* [ACTION ITEM]: Leaving out all pictures, copy the lines below exactly, from the line with "You are a GUI" to the last line, both ends included.

* [SOURCE DATA]:
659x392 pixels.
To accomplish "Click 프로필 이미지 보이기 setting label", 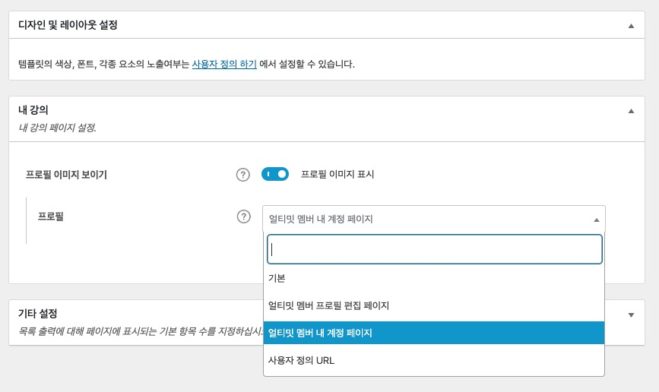I will pyautogui.click(x=66, y=174).
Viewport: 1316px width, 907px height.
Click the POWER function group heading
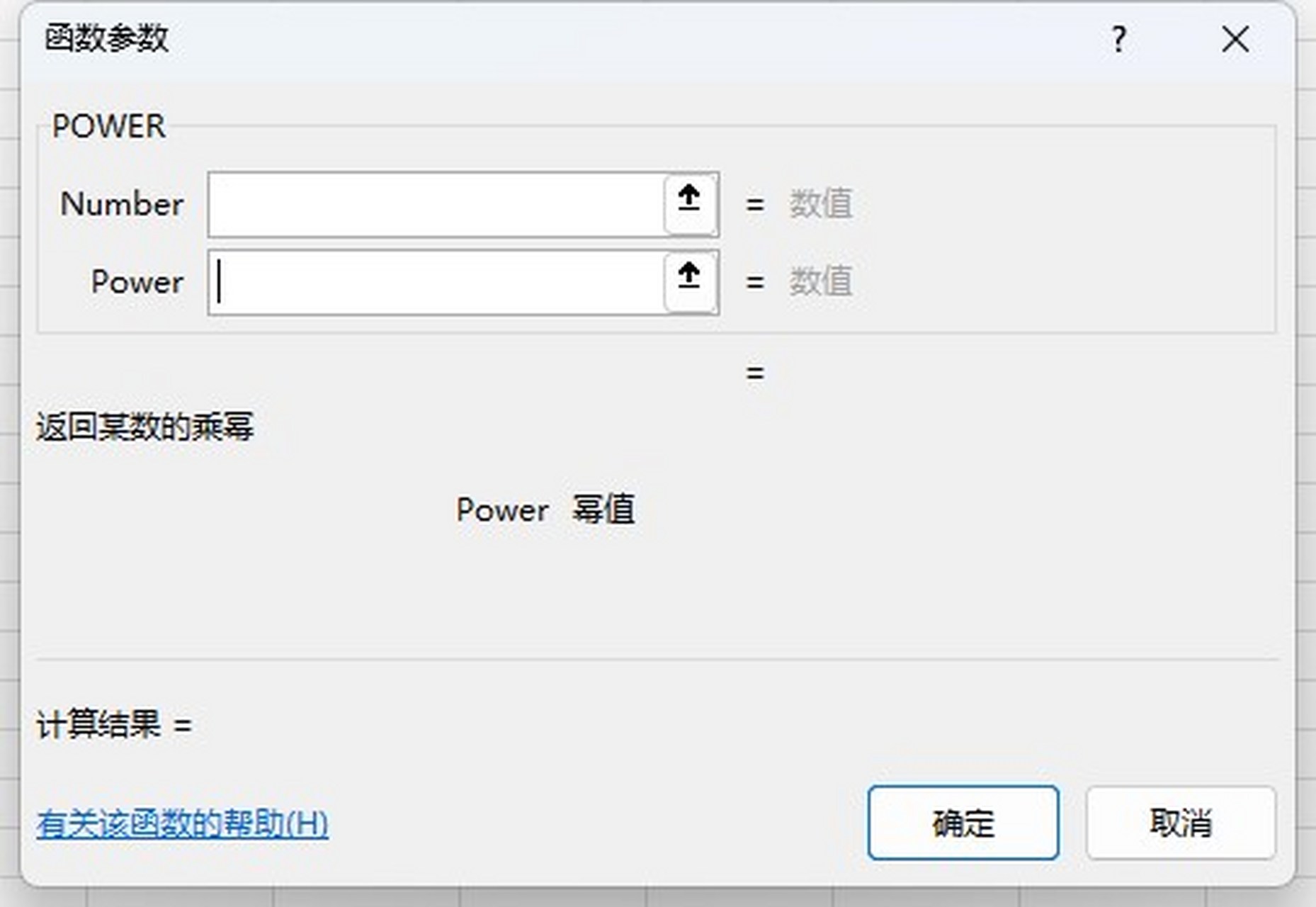(109, 126)
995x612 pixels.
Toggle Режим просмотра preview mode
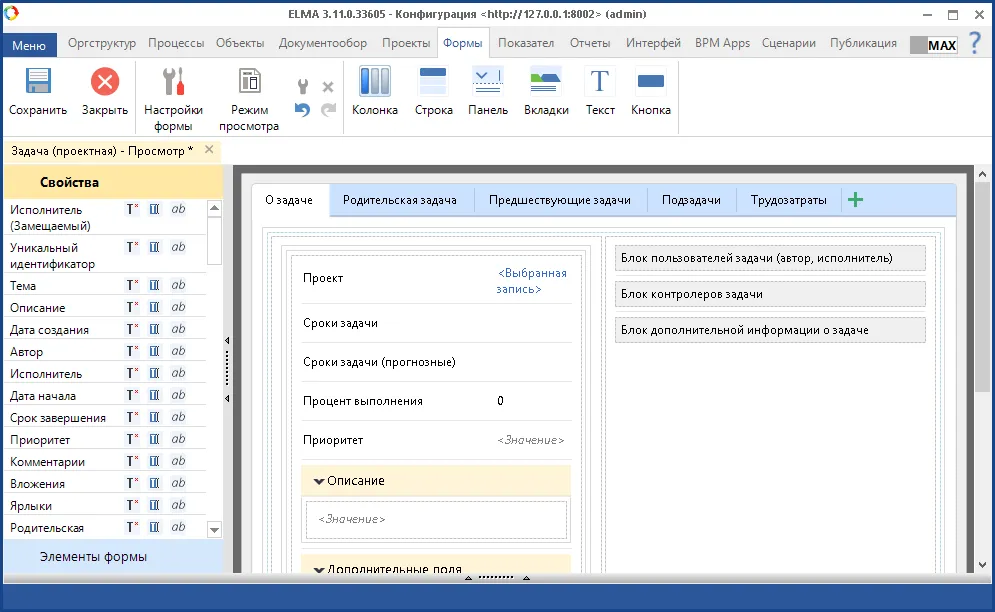click(x=249, y=82)
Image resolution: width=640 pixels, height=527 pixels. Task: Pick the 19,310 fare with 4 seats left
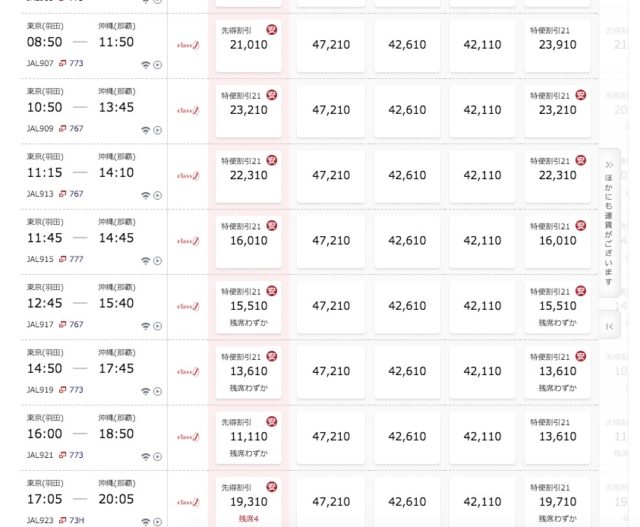pyautogui.click(x=249, y=502)
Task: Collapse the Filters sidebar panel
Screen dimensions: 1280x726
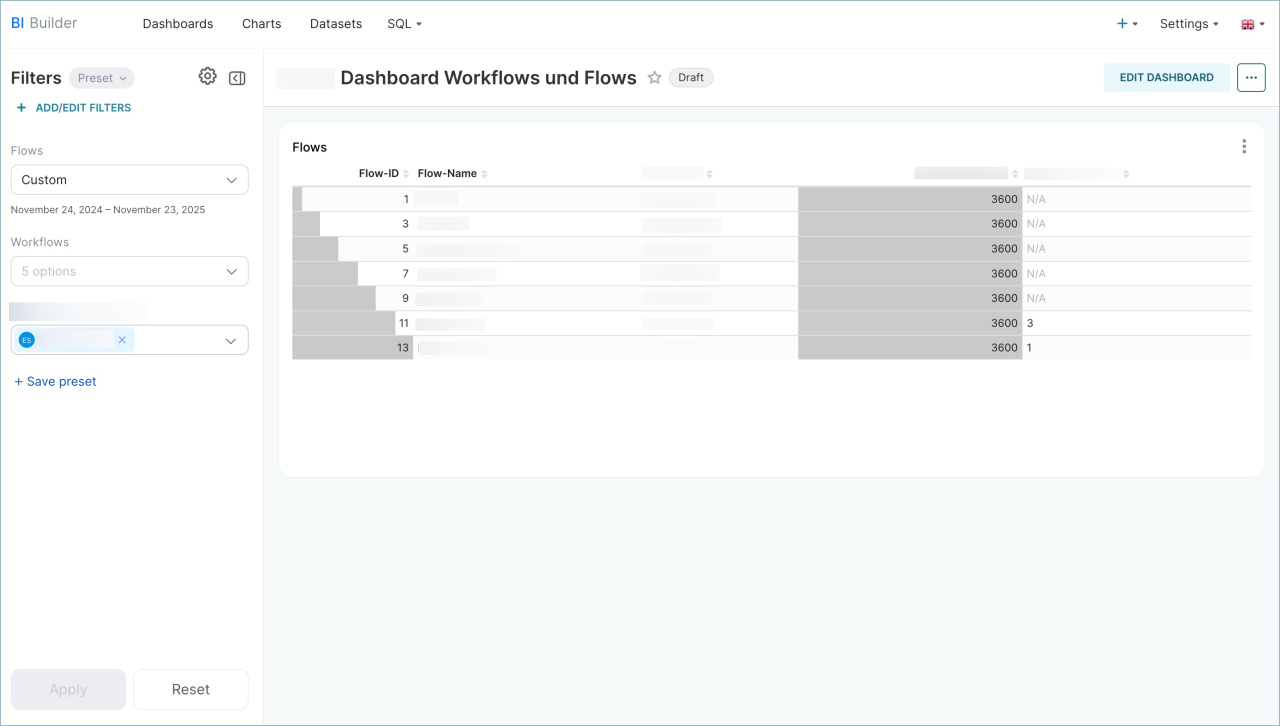Action: pyautogui.click(x=237, y=78)
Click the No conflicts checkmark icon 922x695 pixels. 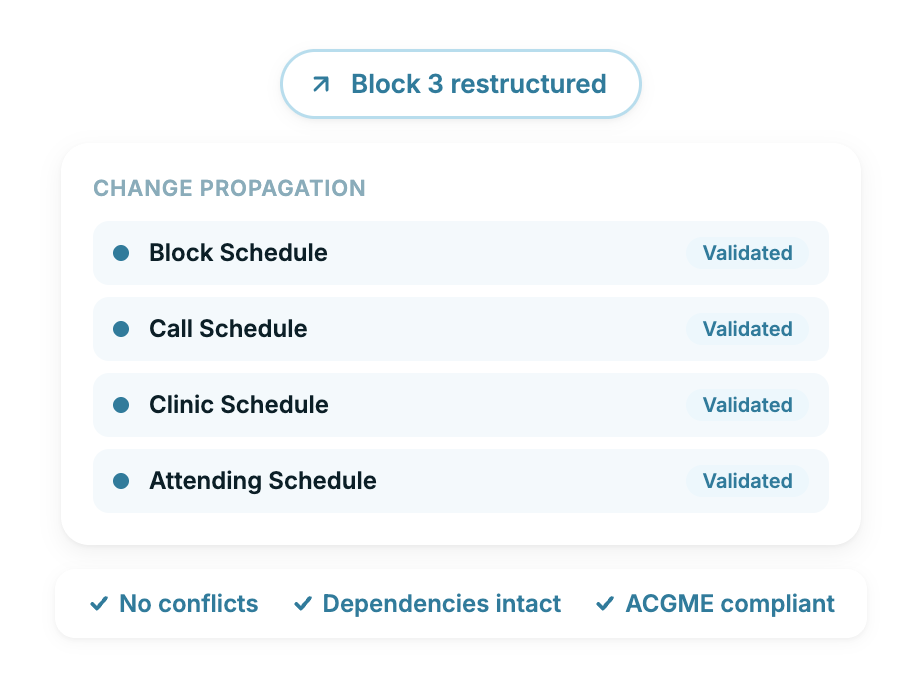coord(99,604)
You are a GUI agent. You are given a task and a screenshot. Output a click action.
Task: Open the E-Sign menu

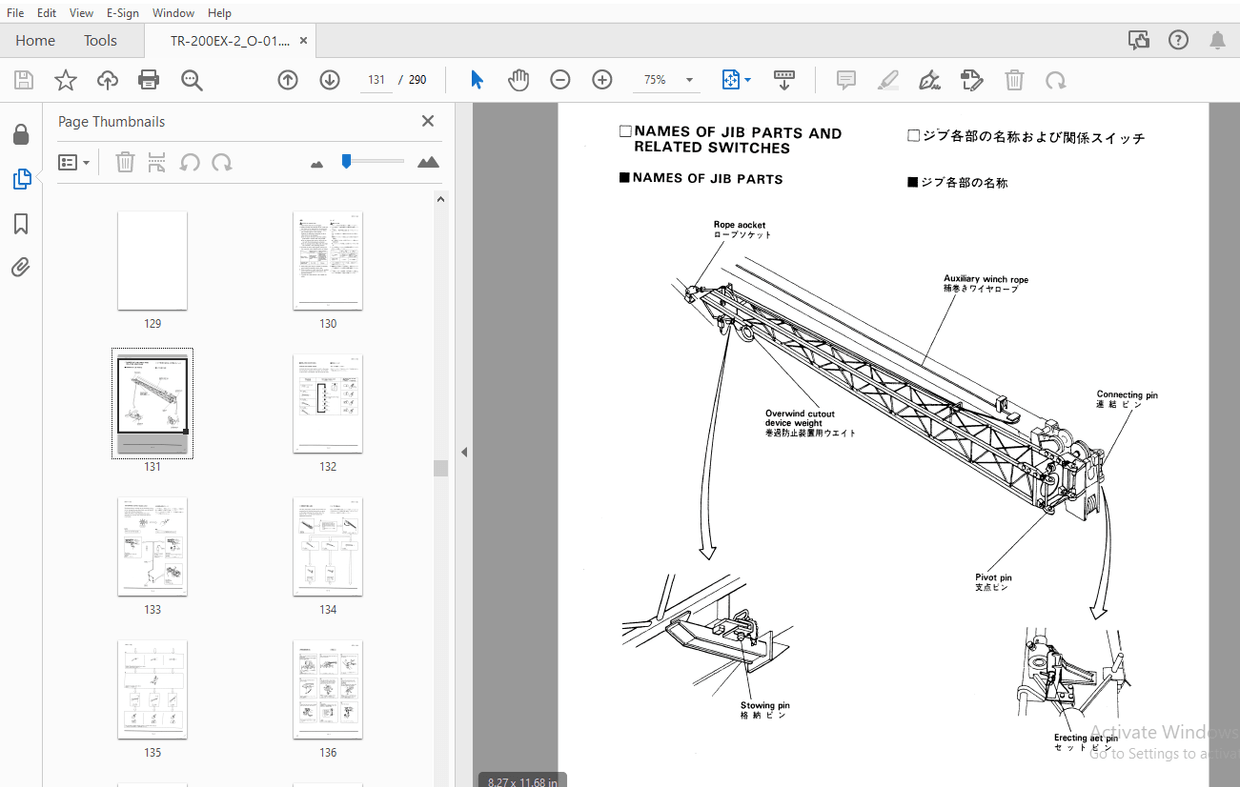[122, 12]
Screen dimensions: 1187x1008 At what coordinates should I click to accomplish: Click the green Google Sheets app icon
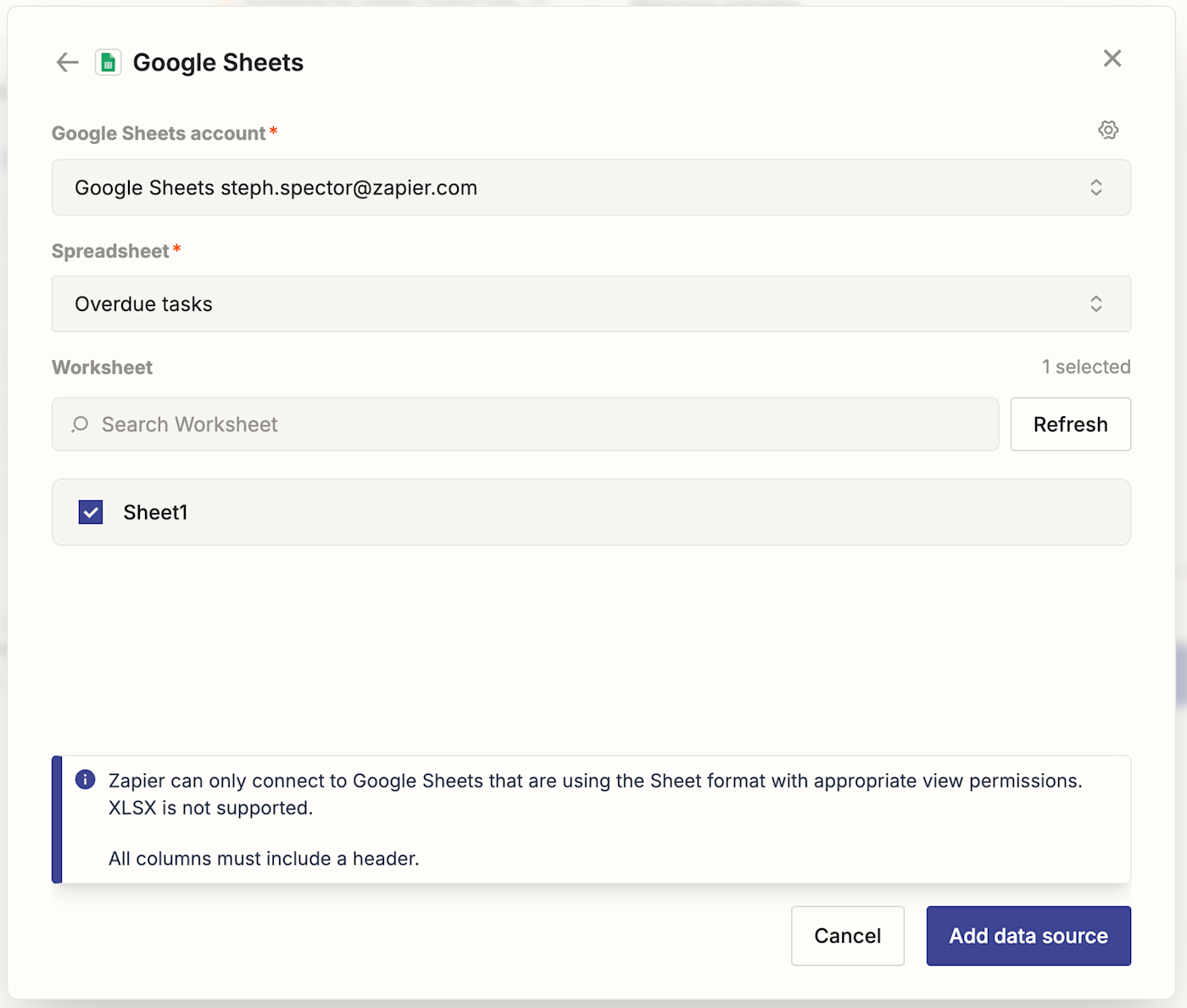[108, 63]
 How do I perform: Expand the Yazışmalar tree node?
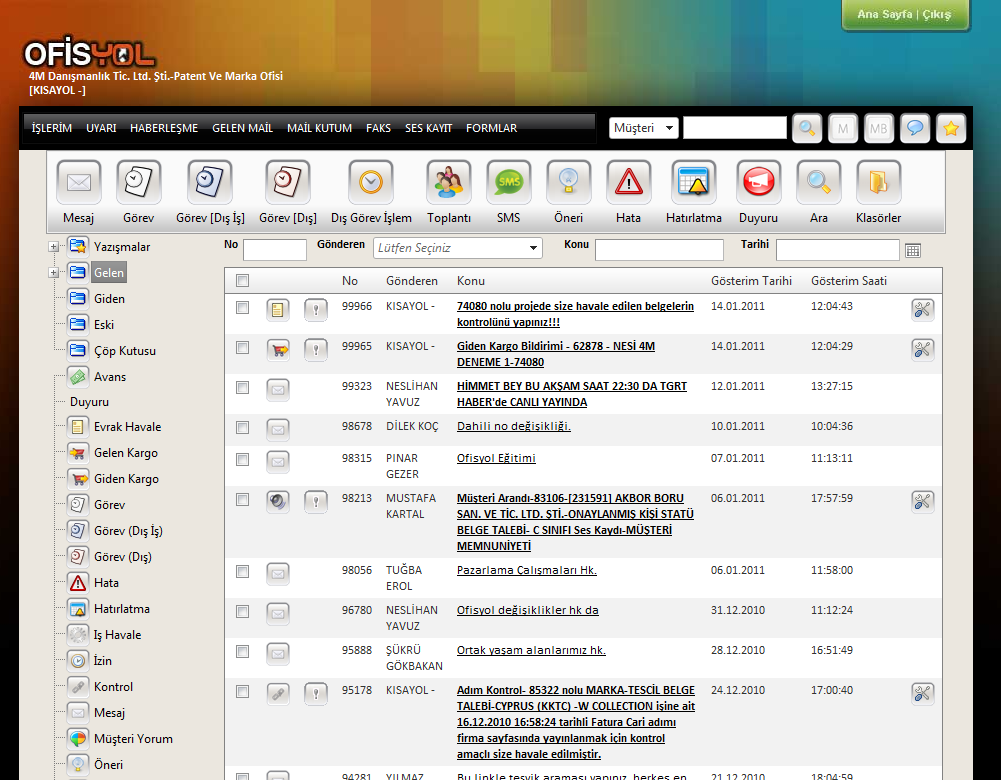coord(53,247)
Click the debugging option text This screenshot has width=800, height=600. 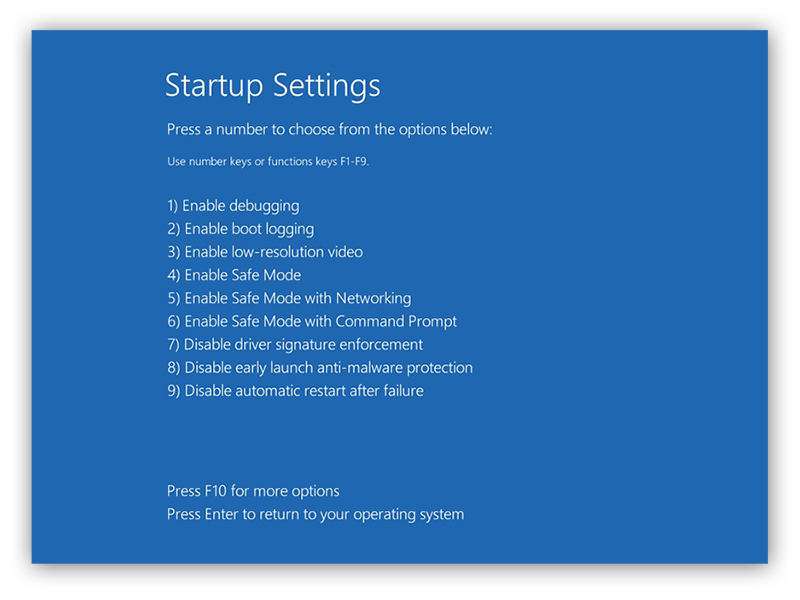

* [RESULT FOR THIS EXERCISE]:
You are a GUI agent. You are given a task and a screenshot. Output a click action.
Task: Open the E-Sign menu

[122, 12]
Screen dimensions: 1187x1008 At what coordinates should I click to accomplish: Click the green Google Sheets app icon
[108, 63]
 How do I perform: Expand the Yazışmalar tree node?
coord(53,247)
Click the debugging option text This screenshot has width=800, height=600. 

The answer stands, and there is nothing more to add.